If you are a graduate and want to become a lawyer :
Step 1 : Prepare for Delhi University LLB exam which is a 3 year program which provides a graduation opportunity to those who want to study and practice law. Other than DU there are some other colleges like Jindal, Symbiosis etc which provide 3 year LLB course. Certainly, the Delhi University course has a prerequisite that one should have completed graduation in any field.
DU LLB program
Age limit – No age limit
Duration – 3 years
Criteria – Graduation in any Field
Step 2 and Step 3 are more or less the same as that of LLB of 5 years.
To practice Law anywhere in India :
One has to get registered into a State Bar Council on completion of LLB. As a prerequisite one required a provisional degree, character/attendance certificate. This prerequisite may vary from state to state.
Example, In Delhi State Bar, no exam but an interview is conducted. Upon Enrolling into any State Bar an enrollment number is provided. Likewise in other State Bar councils Exams may be conducted or another procedure may be adopted. Subsequently this enrollment number serves as identity which can be transferred anywhere in India. Consequently, Depending upon where you practice law your enrollment number is shifted.

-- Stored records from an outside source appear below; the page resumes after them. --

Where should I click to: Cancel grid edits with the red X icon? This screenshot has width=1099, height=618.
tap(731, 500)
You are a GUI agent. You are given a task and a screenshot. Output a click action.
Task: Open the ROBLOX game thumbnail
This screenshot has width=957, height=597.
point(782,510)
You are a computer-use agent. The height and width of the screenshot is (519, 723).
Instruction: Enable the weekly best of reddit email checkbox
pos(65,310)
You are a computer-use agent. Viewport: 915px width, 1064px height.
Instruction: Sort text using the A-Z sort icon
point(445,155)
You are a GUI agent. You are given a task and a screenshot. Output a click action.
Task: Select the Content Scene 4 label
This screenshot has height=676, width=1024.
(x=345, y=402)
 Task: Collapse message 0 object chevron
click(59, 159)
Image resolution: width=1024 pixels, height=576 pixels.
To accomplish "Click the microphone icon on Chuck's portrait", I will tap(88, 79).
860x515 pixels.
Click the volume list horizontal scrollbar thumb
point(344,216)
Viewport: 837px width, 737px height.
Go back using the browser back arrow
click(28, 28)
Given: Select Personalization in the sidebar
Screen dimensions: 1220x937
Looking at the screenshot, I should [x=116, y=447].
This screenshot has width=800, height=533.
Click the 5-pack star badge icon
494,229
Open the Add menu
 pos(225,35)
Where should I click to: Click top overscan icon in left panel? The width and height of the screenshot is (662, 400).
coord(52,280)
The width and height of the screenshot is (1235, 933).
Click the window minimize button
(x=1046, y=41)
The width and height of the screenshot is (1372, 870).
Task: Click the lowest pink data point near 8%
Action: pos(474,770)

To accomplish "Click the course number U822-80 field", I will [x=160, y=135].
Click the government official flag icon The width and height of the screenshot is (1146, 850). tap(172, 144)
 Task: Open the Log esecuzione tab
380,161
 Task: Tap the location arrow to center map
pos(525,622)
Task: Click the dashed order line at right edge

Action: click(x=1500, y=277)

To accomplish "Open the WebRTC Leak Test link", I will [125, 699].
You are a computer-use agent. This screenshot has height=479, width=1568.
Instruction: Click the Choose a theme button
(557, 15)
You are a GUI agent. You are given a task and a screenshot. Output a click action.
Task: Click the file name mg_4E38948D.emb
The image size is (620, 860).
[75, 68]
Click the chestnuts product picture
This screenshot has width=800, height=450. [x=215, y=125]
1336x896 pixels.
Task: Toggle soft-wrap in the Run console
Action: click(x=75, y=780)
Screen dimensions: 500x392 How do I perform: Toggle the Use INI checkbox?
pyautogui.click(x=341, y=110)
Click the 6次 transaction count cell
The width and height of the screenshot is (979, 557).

Once you have done that you have to sit through National bar council exam to pass it. Further, the cut off is around 40. The test is an open book test. A graduate is required to pass the exam in 2 years. Otherwise, if Bar checks and finds one could be barred.
Upon Clearing AIBE (All India Bar Exam) you are awarded a license. This enables you to practice law anywhere in India. To sum up, that enrollment no. which was assigned to you upon joining State Bar is your identity even if you plan to relocate in India, where ever you choose to go that enrollment no. serves as your identity – A Lawyer.
Essentially, there are two routes one can take when one decides to become a lawyer. First as a student studying in school you can plan out your career in it. Second, even after or during your graduation if you feel that becoming a lawyer is your calling then there is a 3 year LLB program where you can start from.
To sum up, becoming a lawyer is not very tough but realizing early on certainly presents advantage.